Anoush Abrar a opté pour un dispositif minimaliste de prise de vue. Il a investi une salle du BBL souvent utilisée pour des répétitions, éclairée par de banals néons qui ont été son unique source de lumière. Un fond de couleur neutre, un appareil reflex rapide, des modèles vêtus de leurs simples tenues de répétition, voilà tout. « C’est à partir de là que je devais me montrer inventif. Mon sujet était le Béjart Ballet Lausanne, tout de même ! Il fallait que je sois à la hauteur de cette créativité. »

Le photographe a dès lors créé sa propre chorégraphie visuelle. Il a demandé aux danseurs d’esquisser, lentement, un geste devant son objectif. Comme tourner la tête, bouger un membre, se relever, s’étirer. « Je voulais capter l’origine d’un mouvement, avant que le corps accélère soudainement. Je cherchais l’énergie concentrée, vibrante, qui précède l’explosion expressive. »

En utilisant une vitesse d’obturation relativement lente, un quart de seconde, en bougeant un rien son appareil, Anoush Abrar a réussi à rendre cette essence de mouvement. « C’était difficile. Il ne fallait pas en faire trop, ni pas assez. Je voulais que l’on danse ensemble, eux avec leurs corps et leur personnalité, moi avec mon appareil. Le réglage de cette chorégraphie commune n’a pas été simple. Mais je crois y être arrivé. »

Le photographe a ensuite peu retravaillé ses images. Il a juste donné, à la postproduction, une teinte dominante beige à sa série. Elle ajoute chaleur, douceur et homogénéité aux portraits. L’autre constante est le flou, si évocateur de la nature profonde, toujours en mouvement, de ces artistes. Outre la qualité esthétique du propos, la dimension existentielle de la danse et de son implacable exigence transparaît ici avec force.

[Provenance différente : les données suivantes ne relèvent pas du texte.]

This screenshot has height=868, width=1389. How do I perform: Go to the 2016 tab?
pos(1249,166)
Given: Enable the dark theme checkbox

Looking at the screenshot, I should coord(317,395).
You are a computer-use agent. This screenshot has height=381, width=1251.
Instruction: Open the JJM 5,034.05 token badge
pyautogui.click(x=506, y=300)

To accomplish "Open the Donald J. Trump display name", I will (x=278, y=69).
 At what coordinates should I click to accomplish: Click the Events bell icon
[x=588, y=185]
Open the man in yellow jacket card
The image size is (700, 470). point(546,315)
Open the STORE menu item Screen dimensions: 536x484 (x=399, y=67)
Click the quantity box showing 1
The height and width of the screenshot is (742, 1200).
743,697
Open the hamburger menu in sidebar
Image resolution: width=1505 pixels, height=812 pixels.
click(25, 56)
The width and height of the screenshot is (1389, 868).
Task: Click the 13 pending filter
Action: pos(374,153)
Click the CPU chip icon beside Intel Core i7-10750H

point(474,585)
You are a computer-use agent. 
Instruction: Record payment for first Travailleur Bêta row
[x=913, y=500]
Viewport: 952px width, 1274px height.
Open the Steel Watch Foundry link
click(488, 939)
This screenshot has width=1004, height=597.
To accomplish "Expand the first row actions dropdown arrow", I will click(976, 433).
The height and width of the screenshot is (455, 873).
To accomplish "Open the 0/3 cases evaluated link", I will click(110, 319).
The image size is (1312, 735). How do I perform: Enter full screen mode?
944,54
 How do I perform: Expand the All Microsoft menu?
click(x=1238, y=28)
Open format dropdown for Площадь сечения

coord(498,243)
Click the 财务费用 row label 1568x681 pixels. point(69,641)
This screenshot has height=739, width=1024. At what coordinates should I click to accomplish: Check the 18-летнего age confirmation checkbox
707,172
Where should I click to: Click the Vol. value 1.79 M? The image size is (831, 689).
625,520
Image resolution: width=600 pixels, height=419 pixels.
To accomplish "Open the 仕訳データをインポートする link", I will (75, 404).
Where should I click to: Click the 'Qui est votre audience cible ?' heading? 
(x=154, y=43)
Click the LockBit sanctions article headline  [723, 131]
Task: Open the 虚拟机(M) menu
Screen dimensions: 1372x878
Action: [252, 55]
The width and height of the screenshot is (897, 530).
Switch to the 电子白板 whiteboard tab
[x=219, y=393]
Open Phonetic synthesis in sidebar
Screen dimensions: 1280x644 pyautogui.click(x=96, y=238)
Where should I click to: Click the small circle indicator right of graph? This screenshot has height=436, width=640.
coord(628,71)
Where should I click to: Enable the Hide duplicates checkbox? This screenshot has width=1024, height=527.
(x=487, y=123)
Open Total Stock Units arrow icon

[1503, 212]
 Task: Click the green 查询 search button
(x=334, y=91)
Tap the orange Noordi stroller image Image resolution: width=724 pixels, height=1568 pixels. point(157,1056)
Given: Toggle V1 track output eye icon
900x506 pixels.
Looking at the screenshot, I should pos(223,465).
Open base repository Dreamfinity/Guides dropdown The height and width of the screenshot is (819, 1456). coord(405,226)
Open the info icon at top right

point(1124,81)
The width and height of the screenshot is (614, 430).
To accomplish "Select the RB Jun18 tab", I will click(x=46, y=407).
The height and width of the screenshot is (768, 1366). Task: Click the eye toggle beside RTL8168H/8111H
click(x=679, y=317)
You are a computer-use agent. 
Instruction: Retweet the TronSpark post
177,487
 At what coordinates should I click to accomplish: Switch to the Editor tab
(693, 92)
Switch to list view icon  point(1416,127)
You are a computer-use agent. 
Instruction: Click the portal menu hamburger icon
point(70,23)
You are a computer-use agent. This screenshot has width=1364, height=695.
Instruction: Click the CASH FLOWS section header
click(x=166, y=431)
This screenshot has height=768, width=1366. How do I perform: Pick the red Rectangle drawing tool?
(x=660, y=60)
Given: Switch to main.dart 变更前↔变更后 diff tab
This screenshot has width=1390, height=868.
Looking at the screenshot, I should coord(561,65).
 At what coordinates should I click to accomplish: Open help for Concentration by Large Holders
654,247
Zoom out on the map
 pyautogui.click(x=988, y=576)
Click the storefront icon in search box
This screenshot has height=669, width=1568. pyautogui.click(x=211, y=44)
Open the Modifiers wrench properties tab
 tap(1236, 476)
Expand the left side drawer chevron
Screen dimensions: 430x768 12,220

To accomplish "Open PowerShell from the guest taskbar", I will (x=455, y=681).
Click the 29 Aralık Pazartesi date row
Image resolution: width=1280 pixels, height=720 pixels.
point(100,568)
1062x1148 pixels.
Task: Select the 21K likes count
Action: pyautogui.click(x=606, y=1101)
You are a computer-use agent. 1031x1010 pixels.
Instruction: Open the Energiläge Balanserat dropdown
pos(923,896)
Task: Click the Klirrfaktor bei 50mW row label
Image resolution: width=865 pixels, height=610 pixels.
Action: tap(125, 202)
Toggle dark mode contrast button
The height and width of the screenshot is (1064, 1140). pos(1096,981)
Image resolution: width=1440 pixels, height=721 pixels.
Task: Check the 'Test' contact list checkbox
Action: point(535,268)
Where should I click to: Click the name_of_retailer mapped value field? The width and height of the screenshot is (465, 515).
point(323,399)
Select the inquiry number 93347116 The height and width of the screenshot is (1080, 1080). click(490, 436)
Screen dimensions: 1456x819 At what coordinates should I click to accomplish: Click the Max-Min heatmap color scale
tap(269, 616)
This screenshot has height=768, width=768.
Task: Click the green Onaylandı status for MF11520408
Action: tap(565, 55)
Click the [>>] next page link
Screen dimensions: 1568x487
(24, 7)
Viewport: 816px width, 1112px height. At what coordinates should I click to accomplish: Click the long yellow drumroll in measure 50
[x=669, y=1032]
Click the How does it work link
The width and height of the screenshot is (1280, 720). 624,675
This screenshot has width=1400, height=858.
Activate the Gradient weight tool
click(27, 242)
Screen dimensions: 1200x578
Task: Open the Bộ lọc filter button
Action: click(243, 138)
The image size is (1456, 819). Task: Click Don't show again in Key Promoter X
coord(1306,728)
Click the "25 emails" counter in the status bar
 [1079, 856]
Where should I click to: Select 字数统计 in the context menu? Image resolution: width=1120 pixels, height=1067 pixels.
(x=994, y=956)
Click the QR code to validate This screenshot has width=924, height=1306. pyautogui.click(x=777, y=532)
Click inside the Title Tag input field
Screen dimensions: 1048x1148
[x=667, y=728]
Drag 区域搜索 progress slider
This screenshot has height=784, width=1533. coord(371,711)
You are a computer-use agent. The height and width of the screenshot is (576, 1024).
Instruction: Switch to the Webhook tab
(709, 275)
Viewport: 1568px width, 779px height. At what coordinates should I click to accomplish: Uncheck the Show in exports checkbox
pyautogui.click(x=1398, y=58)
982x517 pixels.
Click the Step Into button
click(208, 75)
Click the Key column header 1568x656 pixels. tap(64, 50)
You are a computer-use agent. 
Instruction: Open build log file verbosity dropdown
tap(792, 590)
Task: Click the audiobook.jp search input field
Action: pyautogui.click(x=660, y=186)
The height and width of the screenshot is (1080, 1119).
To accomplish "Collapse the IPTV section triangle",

Né en 1976 à Téhéran, Anoush Abrar est arrivé en Suisse à l’âge de 5 ans. Il se destinait à des études d’ingénieur, mais l’envie de contact humain l’oriente vers l’ECAL, où son dossier de candidature n’est pas retenu. Mais Pierre Keller, directeur de l’école à l’époque, sait que les talents, au début, ne savent pas toujours se vendre. Après avoir découvert le portfolio du jeune homme, le directeur lui donne une chance, à l’essai et épicée du traditionnel commandement kellérien : « Il va falloir bosser ! »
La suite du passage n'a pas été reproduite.